Tuesday, May 3, 2011

All Star Recommends! Free Comic Book Day Edition

Welcome to a special Free Comic Book day edition of All Star Recommends. A complete list and previews of all comics can be found on the official Free Comic Book Day Website. Naturally we can't offer you the usual 10% discount on any of these titles but if you come in on Free Comic Book Day, pick up one of these books and mention All Star Recommends, we'll give you a 10% discount on any purchase you make on the day. So let's get to it.

Super Dinosaur 
Writer: Robert Kirkman
Artist: Jason Howard
Recommended by: Luke

This is no doubt one for all ages with bright vibrant art and a high concept that would appeal to anyone who has thought about their pet being super-powered. Kirkman of course takes that to the extreme making this particular sidekick an armour clad super dinosaur. Serving as a primer for the Image/Skybound series proper it is an attempt to introduce all the characters of the series in an origin style format, establishing the dynamic of the team and the conflicts and mission they face.

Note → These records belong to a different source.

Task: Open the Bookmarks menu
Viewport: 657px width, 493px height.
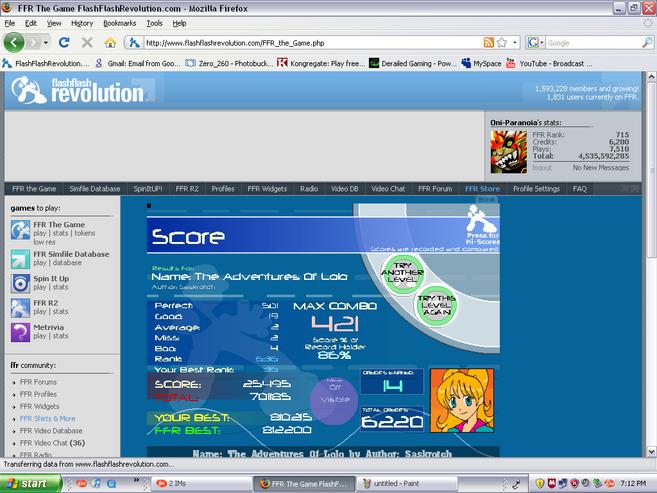Action: point(119,23)
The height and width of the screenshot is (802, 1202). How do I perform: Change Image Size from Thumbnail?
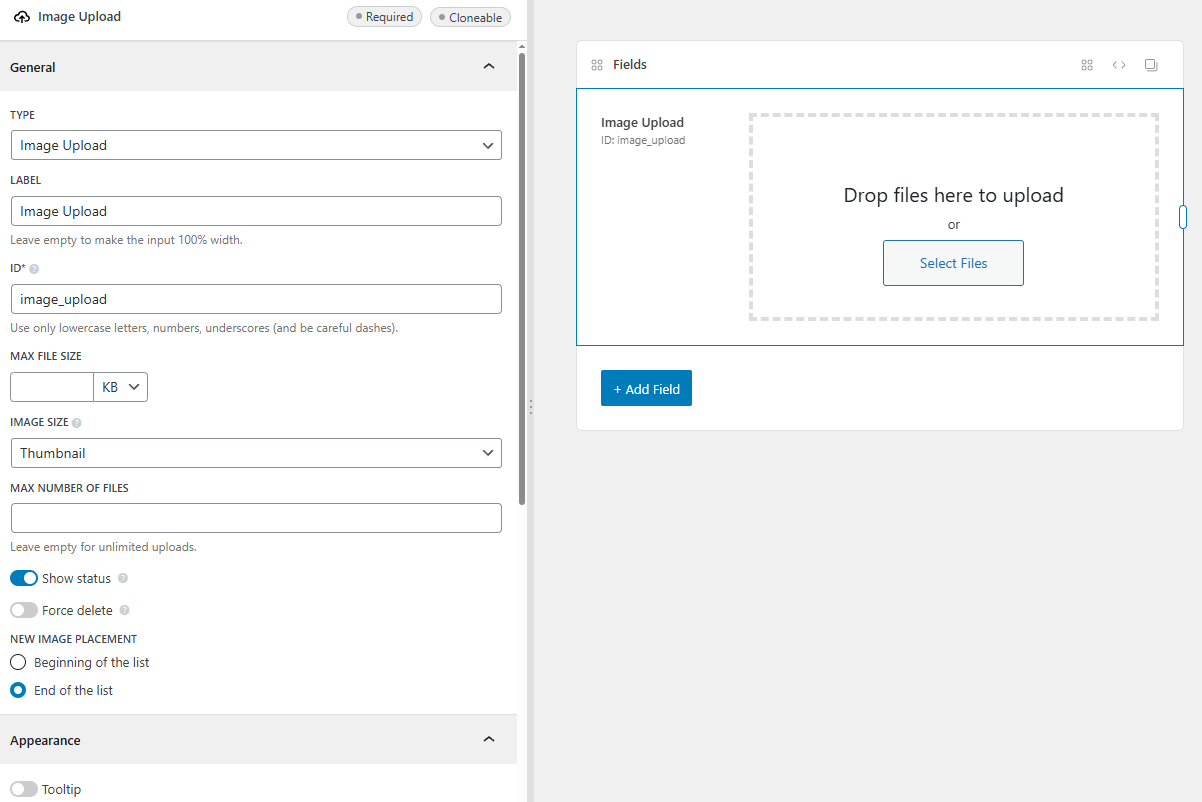256,453
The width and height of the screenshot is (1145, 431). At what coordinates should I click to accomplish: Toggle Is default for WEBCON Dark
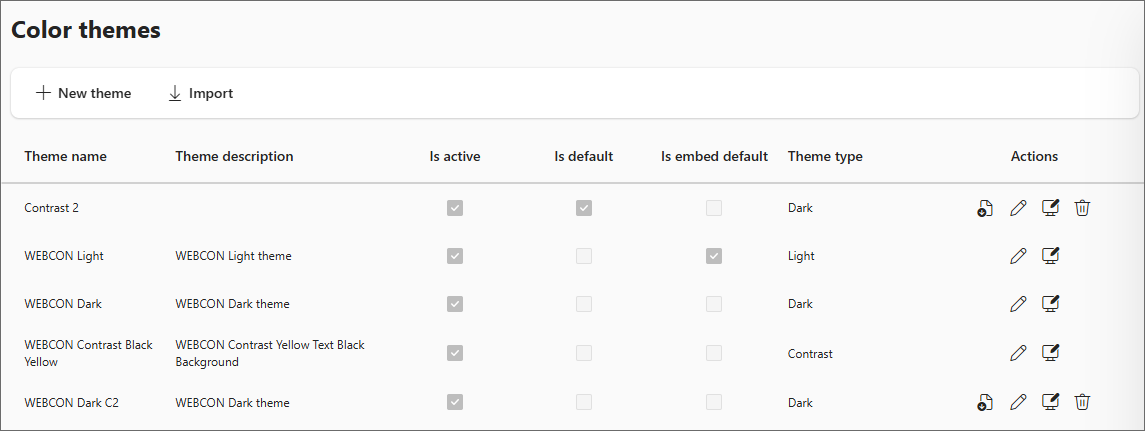(584, 303)
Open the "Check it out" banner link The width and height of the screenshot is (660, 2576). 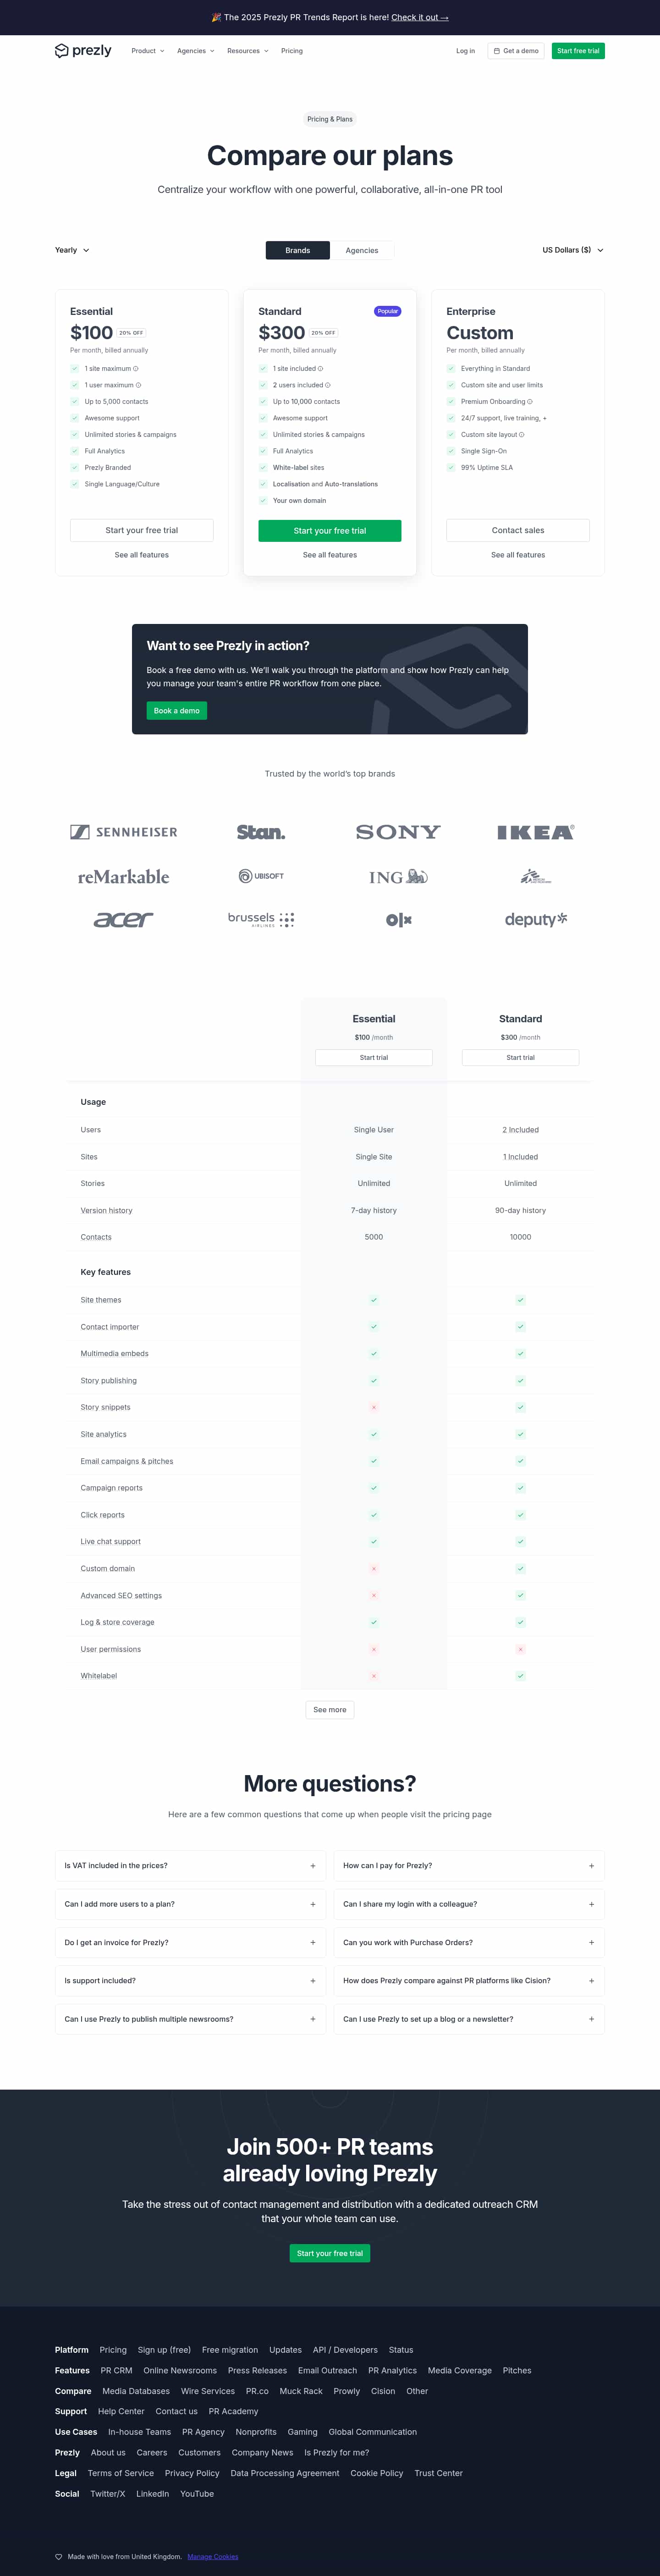pyautogui.click(x=420, y=17)
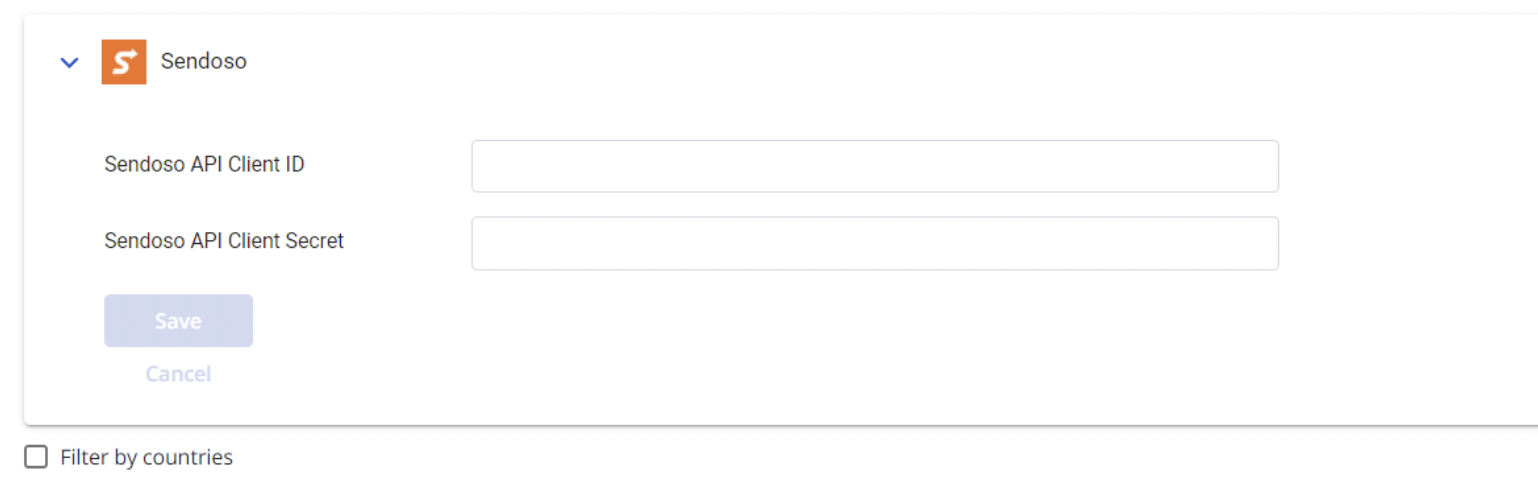
Task: Click the orange Sendoso logo icon
Action: tap(124, 62)
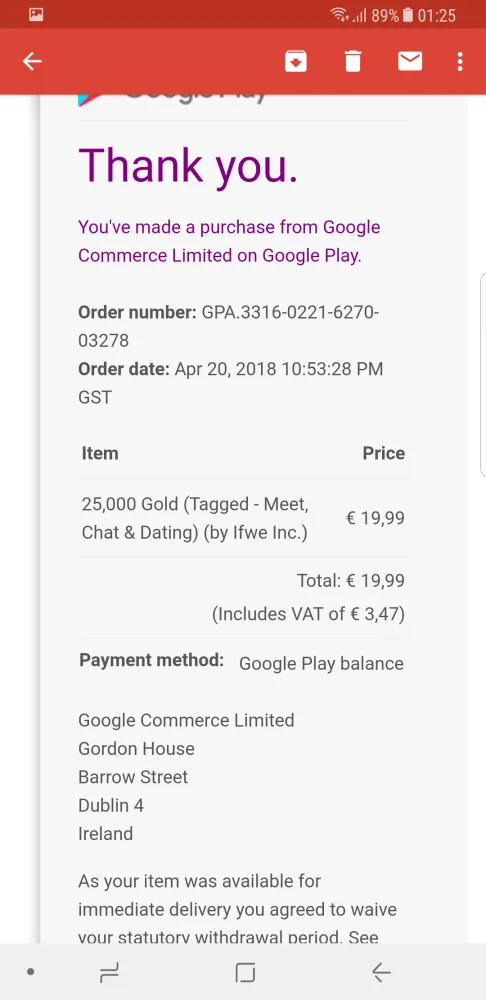Go back using the top-left arrow

(x=32, y=61)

Basically Doctor Dynamo and son Derek have discovered a kind of lost world hidden within the Earth’s crust which they dub Inner Earth. Here they discover that prehistoric life has continued to evolve and so they seek to preserve its existence, taking one of the dinos and kitting him out with cybernetics, missiles and guns to aid them as a soldier and guardian. The concept seems to drive it and the setup seems very basic, but one should never underestimate the plotting skills of Kirkman, whose Walking Dead and Invincible are simple enough in their premise but formidable in their narrative power and sense of drama.

Super Dinosaur is an exclusive book for Free Comic Book Day released by Image Comics.

Amazing Spider-Man
Writer: Dan Slott
Artist: Humberto Ramos
Recommended by: Jess

Ah, the Amazing Spider-Man. It wouldn't be FCBD without him. With his meta-knowledge narration and his insistence on calling everyone by their first name, this freebie issue begins with Spidey fighting SpiderWoman on Fifth Avenue. She's been chemically seduced by the Mandrill and Spidey is trying to get her to stop stealing shiny things for her new primate boyfriend. (Sidenote: nothing is more off putting than reading a character say your name over and over). The battle is being watched by the latest Madame Webb and Shang-Chi, The Master of KungFu, who don't so much step in as evaluate Spidey's technique (which is woeful, thanks to his lack of training and the loss of his Spider-sense).

From there, we get to see shirtless Spidey in action. I mean, ahem, we are treated to some excellently drawn fight montages, a bit of the usual banter interspersed with Madame Web's warnings and the preparation of our hero into the fighting machine needed to tackle what is coming up in the ominously called 'Spider Island' arc.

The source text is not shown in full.